12:45 PM EDT, October 31, 2012
As a devout Christian, I have spent the majority of my 62 years in close relationship with a God of love, compassion and acceptance. Once who created me in His own image, to live in His ways on this earth, and to care for the other creatures who He created, whether human or not.
He commanded me in Baptism to lead a good life and to worship Him. In Confirmation, I accepted His challenge. Later in life, I took on more responsibilities to make known His holy word to others in all that I do each day, whether personally, or in business situations. I am active in my church and maintain a special relationship with my God. I have studied the Bible as a student, digging and learning more than from just hearing it from the pulpit or cursory glances.

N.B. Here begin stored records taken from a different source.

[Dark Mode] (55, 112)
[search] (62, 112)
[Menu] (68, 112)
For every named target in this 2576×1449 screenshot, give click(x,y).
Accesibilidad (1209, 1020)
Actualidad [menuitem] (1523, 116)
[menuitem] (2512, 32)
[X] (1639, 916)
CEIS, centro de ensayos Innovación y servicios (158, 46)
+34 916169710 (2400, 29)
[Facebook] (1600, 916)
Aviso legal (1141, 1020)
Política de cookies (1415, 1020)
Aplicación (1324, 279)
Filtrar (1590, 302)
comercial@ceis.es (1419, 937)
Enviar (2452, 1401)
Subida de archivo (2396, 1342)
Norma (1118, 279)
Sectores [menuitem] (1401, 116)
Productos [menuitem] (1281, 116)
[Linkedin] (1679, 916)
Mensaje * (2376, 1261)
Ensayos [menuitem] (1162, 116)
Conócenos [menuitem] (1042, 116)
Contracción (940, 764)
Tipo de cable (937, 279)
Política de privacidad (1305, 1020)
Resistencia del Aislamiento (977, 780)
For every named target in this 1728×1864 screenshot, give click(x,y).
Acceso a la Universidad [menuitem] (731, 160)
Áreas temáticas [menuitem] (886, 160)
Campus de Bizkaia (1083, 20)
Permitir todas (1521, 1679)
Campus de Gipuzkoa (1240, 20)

The Bible is an inspiration from God through saintly men and women to guide us in our lives on earth and to help us reach the kingdom of God in heaven.
I am also gay. It's part of who I am. I have a husband whom I love deeply. God is the third person of our marriage. Together, we worship him and pray to him. We serve Him each day and serve those who He asked sent before us who need our assistance also. We are His faithful servants who were married in His presence. We took our sacred vows before Him, our families, and our friends. The thunder did not scream, the church did not fall down, the sun shone brightly on an August Sunday afternoon, and God's blessings were given to us and our families and our friends that day.
On Nov. 6, Marylanders have the opportunity to fulfill their consciences of fairness and equality with civil marriage for same-sex couples. Our church will allow its priest to perform same-sex marriages. Others won't. No civil official will force any church minister to marry someone that does not meet their church's standards for marriage. God commands us to love each other and to be fair to each other. Let's search our souls deeply and turn off the rhetoric and imagine what Jesus really would have said were he walking the streets today, if it came to civil laws.